## STORED ROWS
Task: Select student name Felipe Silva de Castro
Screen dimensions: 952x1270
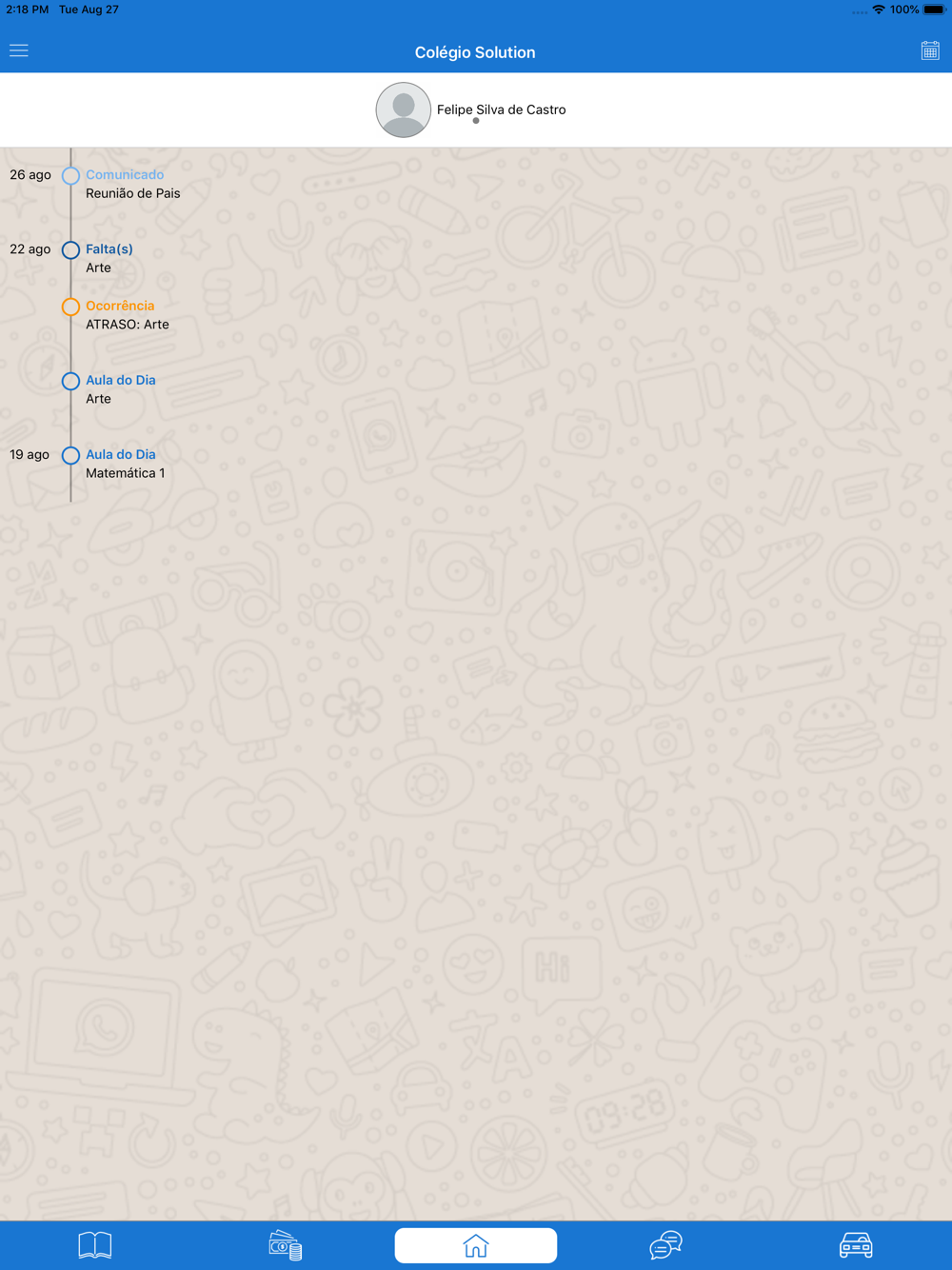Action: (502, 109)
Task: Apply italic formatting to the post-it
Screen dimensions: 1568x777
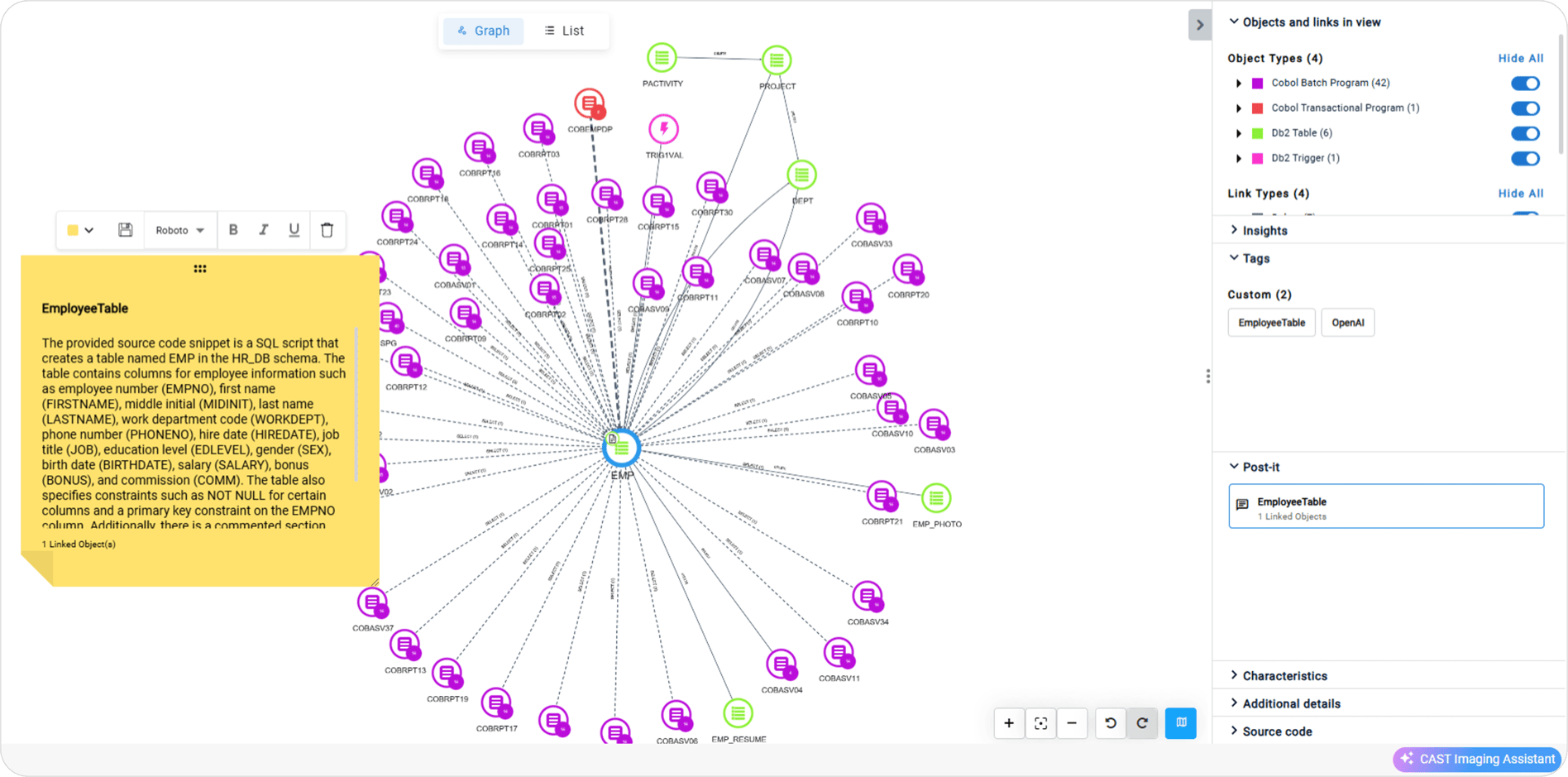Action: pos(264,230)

* * *

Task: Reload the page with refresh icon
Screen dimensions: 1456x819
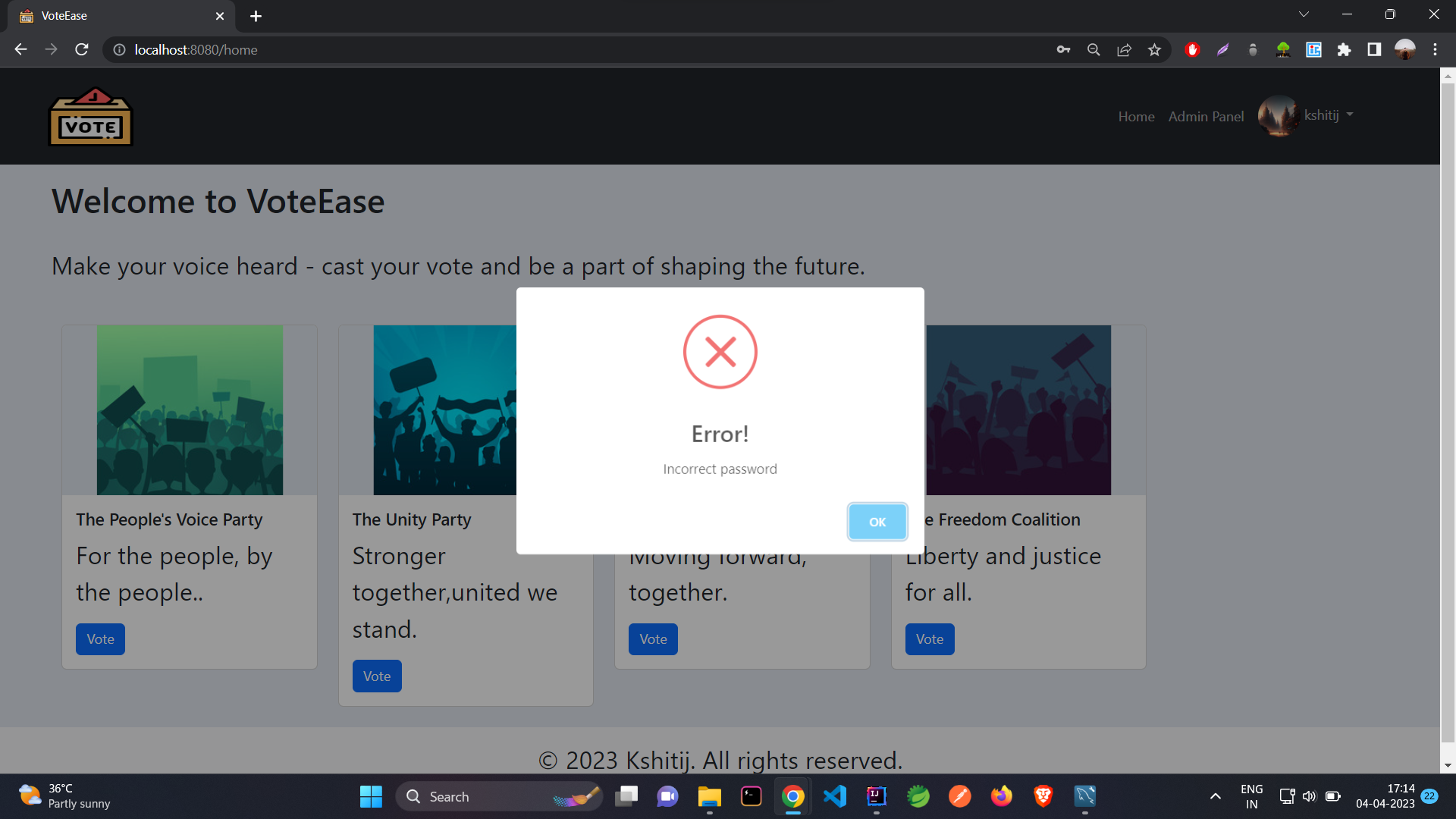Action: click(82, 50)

...

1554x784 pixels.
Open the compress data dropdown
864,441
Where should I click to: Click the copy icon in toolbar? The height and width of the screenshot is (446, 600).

## AIM OF THE EXERCISE
Give back, word for word, the lines starting at the one containing "Task: Select student" and ending at the one containing "Action: pos(264,230)". Leave the pictures out.

## EXERCISE ANSWER
Task: Select student name Felipe Silva de Castro
Screen dimensions: 952x1270
Action: (502, 109)
Task: Apply italic formatting to the post-it
Screen dimensions: 1568x777
Action: pos(264,230)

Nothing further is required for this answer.